At first, he wasn’t affected that much and continued working full-time while attending college. But doctors became deeply concerned when his blood pressure and pulse began having wild swings. In time, a neurologist diagnosed Parkinsons Plus. It is rare a person his age gets it.

“From 2008-12, I kept getting aspiration pneumonia,” he said. “Food I ate kept going into my lungs, which is a leading cause of death for people with Parkinsons Plus. In 2011, I was in a hospital intensive care unit four times because of aspiration pneumonia or due to my blood pressure and pulse falling (rapidly).”

In 2011 through April 2012, he lost 70 pounds from being unable to eat well due to choking. He was suffering from malnutrition. A neurologist said Chambers had to choose between death or having a feeding tube installed. After learning about feeding tubes from a speech therapist, he agreed to the operation. He had always thought feeding tubes were for dying people only.
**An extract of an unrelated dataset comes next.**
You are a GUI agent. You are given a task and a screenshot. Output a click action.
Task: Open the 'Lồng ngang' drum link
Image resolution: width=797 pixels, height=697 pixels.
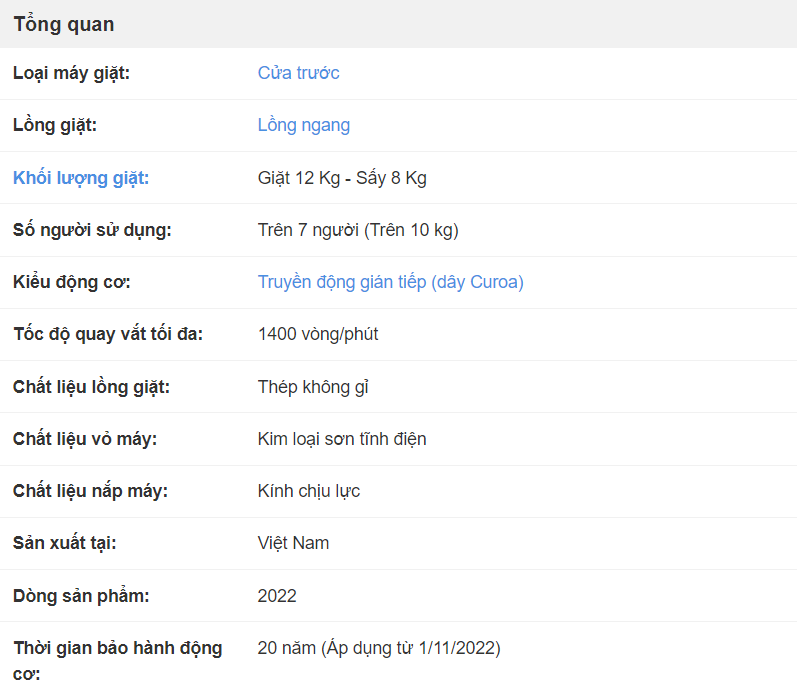click(304, 125)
“But I learned about kids with feeding tubes that live full lives,” he said. “People that have strokes, burn victims who can’t swallow, and people that have had car wrecks get feeding tubes. It was the best decision I could have made. I now have the ability to do so much more. I get my nutrition. It saved my life.”

Chambers defined his feeding tube as”a tiny catheter that goes into your stomach, your liquid food goes into it, and you get nutrition you can’t get any other way.”

Chambers has been raising awareness to take some of the stigma away for people using feeding tubes. In part, he has a Youtube video (search “Paul Chambers peg”) showing how he feeds himself.